The Information Awareness Office seems to have survived some of its original 
purposes in a mutated form, found in today's Facebook. In fact, one of IAO's 
original example technologies included "human network analysis and behavior 
model building engines," [10] a surprising echo of the social networking mapping
that Facebook does using SVG visualizations. [11] Add that to the information 
that Facebook collects and compare it to the startlingly similar goal of the 
IAO. It appears at first glance that DoD, along with the CIA, has managed to 
circumvent its previous Congressionally established limitations and find 
corporate sponsorship for its programs, under the thin veil of a useful social 
network for unwitting college students.

And those college students continue to log on to TheFacebook, completely unaware
of the massive affronts to their privacy. The so-called "Privacy Policy" [12] of
Facebook includes a statement saying that they "may share your information with 
third parties, including responsible companies with which we have a 
relationship." It goes on to say that, "We may be required to disclose customer 
information pursuant to lawful requests, such as subpoenas or court orders, or 
in compliance with applicable laws. Additionally, we may share account or other 
information when we believe it is necessary to comply with law or to protect our
interests or property. This may include sharing information with other 
companies, lawyers, agents or government agencies."

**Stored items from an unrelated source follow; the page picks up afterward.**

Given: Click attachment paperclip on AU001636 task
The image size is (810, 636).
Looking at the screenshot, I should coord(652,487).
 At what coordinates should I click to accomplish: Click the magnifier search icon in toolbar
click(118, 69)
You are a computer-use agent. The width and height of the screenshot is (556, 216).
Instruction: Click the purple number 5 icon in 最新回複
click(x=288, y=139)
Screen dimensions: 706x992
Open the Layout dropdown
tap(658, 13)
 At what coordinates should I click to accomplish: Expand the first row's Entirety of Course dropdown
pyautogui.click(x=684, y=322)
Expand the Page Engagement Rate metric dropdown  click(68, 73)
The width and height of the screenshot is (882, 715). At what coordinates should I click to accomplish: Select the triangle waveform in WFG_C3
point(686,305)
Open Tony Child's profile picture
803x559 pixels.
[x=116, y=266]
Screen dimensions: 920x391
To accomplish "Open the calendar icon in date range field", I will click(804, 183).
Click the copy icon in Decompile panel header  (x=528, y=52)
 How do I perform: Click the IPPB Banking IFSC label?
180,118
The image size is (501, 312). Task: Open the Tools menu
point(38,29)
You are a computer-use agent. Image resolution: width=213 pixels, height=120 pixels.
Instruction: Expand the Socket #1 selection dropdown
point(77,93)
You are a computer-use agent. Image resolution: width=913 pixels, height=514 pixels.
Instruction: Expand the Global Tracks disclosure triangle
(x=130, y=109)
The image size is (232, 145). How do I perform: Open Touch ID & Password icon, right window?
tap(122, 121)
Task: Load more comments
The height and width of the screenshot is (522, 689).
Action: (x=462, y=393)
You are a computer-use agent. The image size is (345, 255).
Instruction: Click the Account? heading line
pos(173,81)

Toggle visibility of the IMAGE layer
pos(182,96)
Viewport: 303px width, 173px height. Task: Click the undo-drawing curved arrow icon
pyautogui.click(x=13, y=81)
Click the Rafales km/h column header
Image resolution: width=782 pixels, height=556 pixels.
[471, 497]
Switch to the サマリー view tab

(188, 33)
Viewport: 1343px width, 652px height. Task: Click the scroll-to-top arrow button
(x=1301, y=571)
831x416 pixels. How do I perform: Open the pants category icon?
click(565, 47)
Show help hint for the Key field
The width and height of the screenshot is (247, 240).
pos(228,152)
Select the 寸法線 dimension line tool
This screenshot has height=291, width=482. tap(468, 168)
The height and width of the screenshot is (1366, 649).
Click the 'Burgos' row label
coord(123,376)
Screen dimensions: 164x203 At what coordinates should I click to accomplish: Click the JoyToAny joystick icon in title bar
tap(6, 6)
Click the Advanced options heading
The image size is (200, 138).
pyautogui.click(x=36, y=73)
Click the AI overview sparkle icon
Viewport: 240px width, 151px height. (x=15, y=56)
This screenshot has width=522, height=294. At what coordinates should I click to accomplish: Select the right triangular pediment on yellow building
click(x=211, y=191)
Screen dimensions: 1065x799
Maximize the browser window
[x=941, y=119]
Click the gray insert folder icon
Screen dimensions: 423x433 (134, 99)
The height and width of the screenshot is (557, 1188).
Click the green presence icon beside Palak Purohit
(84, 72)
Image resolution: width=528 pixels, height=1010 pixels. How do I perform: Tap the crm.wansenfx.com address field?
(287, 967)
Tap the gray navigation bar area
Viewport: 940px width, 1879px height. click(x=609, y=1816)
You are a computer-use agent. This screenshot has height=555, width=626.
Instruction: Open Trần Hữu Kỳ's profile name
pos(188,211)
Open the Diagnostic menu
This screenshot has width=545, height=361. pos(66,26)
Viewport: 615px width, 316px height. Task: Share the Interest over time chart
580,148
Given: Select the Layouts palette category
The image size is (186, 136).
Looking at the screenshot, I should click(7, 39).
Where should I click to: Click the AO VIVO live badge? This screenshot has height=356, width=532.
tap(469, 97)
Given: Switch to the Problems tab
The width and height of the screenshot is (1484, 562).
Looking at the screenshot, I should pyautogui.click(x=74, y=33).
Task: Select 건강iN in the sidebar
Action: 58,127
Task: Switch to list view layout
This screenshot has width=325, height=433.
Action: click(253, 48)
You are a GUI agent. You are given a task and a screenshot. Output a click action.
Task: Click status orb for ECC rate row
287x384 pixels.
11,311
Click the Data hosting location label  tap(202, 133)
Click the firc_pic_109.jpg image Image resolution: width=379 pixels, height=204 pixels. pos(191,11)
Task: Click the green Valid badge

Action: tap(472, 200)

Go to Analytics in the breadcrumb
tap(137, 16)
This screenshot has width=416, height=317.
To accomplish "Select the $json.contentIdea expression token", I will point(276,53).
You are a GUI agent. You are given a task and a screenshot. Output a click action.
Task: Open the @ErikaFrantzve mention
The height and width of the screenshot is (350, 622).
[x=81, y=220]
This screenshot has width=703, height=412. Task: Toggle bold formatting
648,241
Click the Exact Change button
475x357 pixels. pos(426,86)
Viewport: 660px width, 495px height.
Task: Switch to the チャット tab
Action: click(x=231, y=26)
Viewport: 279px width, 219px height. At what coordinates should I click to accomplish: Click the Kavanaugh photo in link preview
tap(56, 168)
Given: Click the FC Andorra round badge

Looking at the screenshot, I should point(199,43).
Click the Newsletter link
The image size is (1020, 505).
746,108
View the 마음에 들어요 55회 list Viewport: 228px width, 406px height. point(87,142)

Some of the aspects of the privacy policy are downright creepy and confusing. 
This particular gem is especially disturbing: "Thefacebook also collects 
information about you from other sources, such as newspapers and instant 
messaging services. This information is gathered regardless of your use of the 
Web Site." And there's no telling when the privacy policy may change. As of when
this was written (July 1, 2005), the policy was effective as of June 28, 2005.

Who knows where the information they collect about these three million college 
students, alumni, and professors is going, or what they intend to do with it. 
The fact that these companies and agencies are all so closely related, and that 
The Facebook has almost no organizational transparency are all cause for 
concern. Hopefully we can soon uncover the truth.

[1] "Accel Partners Invests In Thefacebook.com" [Accel.com]

[2] Peter Thiel's book, "The Diversity Myth" [Amazon.com]

[3] Kristol's commentary, as well as others, can be found here:

[4] VanguardPAC Board of Advisors [TheVanguard.org]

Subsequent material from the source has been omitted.